Friday, January 11, 2013

Hail Bianco Vermouth - The Astoria Vecchio Cocktail

In February of last year, Jason Wilson of the Washington Post wrote about white vermouth and its place in the craft cocktail movement.  In this "blogarized" post, I add to Mr. Wilson's thoughts.

Real cocktail drinkers know that no ingredient is more important to a well made cocktail than vermouth. Vermouth is what the icing is to the cake, the top hat to the tails, the bow tie to the schnug; it’s what makes a craft cocktail worth your time. It’s also an ingredient that bartenders, both professional and at home, are taking better care of; treating it as a wine that must be refrigerated and is best used within a few weeks. Consequently, more people are sipping martinis with a good portion of dry vermouth rather than “very very dry” (otherwise known as a glass of gin), and with more higher-end sweet vermouths on the market, Manhattans and Negronis have never been better.

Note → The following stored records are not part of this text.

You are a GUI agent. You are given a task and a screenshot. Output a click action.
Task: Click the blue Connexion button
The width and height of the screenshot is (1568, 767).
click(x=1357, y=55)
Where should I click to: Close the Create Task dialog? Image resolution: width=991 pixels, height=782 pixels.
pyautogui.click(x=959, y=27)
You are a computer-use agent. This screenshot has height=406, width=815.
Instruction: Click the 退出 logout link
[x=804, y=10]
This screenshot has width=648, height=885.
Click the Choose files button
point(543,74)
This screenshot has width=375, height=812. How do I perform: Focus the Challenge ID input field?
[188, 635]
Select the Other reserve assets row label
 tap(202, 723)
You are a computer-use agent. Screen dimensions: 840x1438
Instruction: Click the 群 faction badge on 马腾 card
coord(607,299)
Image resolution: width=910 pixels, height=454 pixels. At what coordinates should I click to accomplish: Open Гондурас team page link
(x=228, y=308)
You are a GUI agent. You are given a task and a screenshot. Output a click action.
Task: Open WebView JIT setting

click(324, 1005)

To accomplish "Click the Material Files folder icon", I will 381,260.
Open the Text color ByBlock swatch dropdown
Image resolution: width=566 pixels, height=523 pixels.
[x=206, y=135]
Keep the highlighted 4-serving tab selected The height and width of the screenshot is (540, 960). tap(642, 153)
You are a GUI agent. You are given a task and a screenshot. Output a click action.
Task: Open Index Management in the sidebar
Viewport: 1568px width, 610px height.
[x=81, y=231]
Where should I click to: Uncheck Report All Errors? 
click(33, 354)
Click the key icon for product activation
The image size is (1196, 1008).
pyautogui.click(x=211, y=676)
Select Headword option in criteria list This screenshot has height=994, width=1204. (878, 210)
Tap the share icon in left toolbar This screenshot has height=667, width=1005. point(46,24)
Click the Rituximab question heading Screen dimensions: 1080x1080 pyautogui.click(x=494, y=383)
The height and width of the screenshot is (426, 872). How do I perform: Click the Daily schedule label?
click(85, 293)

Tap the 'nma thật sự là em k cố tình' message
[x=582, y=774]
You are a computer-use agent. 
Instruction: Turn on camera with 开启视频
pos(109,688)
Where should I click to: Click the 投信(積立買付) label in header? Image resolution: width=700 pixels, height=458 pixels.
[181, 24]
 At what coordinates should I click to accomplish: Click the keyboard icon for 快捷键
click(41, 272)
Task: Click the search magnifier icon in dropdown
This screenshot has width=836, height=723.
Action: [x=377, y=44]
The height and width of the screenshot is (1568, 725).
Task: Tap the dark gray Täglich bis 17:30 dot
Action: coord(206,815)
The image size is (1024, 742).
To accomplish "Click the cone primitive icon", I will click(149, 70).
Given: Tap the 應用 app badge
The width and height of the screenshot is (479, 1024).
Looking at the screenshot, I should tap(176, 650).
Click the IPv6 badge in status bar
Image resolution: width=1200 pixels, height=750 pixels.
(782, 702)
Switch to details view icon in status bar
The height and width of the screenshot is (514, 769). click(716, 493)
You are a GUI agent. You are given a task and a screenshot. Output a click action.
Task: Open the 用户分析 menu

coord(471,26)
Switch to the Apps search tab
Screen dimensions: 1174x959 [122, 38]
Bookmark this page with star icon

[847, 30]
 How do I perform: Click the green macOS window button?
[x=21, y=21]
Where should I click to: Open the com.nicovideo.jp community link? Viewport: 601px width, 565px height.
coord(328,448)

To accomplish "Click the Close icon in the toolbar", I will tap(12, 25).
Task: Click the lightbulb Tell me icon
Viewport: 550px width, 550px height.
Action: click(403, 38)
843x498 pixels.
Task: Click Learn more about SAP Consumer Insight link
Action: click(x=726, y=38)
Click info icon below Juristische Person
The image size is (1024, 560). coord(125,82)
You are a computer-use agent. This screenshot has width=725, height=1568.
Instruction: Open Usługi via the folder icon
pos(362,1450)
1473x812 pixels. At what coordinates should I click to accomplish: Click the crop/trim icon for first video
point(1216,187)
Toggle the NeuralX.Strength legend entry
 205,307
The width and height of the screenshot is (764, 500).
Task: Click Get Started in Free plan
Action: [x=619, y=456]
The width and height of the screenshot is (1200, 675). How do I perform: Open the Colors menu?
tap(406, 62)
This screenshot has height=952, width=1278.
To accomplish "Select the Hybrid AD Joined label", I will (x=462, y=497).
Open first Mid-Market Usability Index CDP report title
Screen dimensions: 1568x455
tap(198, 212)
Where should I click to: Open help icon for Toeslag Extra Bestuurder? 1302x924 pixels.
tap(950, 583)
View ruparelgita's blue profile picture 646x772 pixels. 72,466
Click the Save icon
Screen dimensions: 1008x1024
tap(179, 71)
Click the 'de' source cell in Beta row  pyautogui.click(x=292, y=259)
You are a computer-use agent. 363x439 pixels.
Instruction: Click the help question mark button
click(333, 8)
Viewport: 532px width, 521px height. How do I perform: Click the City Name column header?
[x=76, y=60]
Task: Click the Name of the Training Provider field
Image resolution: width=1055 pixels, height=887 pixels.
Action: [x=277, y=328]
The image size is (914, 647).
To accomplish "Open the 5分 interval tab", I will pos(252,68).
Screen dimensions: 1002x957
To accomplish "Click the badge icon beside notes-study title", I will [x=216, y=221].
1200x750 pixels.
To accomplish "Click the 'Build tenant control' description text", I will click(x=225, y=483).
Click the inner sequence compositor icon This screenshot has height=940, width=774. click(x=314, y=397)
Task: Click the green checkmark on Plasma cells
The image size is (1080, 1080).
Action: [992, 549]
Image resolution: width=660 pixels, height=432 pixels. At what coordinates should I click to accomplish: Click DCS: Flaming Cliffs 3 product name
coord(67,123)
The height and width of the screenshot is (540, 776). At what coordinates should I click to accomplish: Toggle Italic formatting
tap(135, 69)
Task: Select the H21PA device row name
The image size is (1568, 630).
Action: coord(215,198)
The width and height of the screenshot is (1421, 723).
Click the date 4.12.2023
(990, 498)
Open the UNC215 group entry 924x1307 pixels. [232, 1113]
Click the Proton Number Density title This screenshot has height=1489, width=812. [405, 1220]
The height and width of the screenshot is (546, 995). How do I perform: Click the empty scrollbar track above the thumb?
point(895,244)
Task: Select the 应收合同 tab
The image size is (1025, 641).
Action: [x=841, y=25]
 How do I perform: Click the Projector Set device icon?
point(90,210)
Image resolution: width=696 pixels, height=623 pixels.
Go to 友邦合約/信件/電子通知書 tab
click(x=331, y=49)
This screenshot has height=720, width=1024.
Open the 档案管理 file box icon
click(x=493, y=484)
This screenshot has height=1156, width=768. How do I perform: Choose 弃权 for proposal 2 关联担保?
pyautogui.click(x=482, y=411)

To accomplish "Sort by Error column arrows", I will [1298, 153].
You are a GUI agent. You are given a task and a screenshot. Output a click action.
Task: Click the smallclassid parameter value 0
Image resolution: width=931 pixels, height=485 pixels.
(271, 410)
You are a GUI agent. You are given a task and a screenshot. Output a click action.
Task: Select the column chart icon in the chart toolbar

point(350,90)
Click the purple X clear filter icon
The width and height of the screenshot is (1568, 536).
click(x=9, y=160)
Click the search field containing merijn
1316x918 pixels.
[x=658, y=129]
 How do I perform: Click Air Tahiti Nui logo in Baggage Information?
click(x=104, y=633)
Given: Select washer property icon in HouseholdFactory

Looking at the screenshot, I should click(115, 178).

With vermouth awareness at its highest level since before Prohibition, a third member of the vermouth family still, however, doesn’t get much attention. Everyone knows dry and sweet vermouths and their many uses, but a mystery to most drinkers is the vermouth known as bianco (if it’s Italian) or blanc (if it’s French); i.e. “white” vermouth.

Not that white vermouth is anything new. Martini has been making its bianco vermouth since about 1910. In Italy, bianco is the most popular vermouth by far, and accounts for more than half of Martini’s production. Go to any bar at happy hour, and you’ll see Italian young people ordering bianco vermouth on the rocks, with a twist of lemon. In the United States, however, many liquor stores don’t even carry a white vermouth.

The difference between dry and white vermouth is significant. White vermouth has distinct aromas of thyme and oregano and notes of cloves and vanilla, striking a unique balance between sweet and savory. Many foolishly use dry vermouth when a recipe calls for bianco/blanc/white vermouth -- perish the thought.

A terrific use of white vermouth is the Astoria Vecchio, a twist on the classic early 20th century Astoria cocktail which uses white vermouth (I prefer Dolin) instead of dry and changes the gin to genever, a Dutch precursor to gin with a malt wine base, or Old Tom gin, a malty style prevalent in the 19th century -- especially a barrel-aged Old Tom such as Ransom, from Oregon (my preference).

Astoria Vecchio
1 serving


2 1/2 ounces genever or Old Tom gin
1 ounce white vermouth
2 dashes orange bitters
Twist of orange peel, for garnish


Fill a mixing glass halfway with ice. Add the gin, vermouth and bitters. Stir for the appropriate craft cocktail time and in the appropriate craft cocktail manner, then strain into a chilled cocktail (martini) glass. Garnish with the twist of orange peel. Repeat as necessary.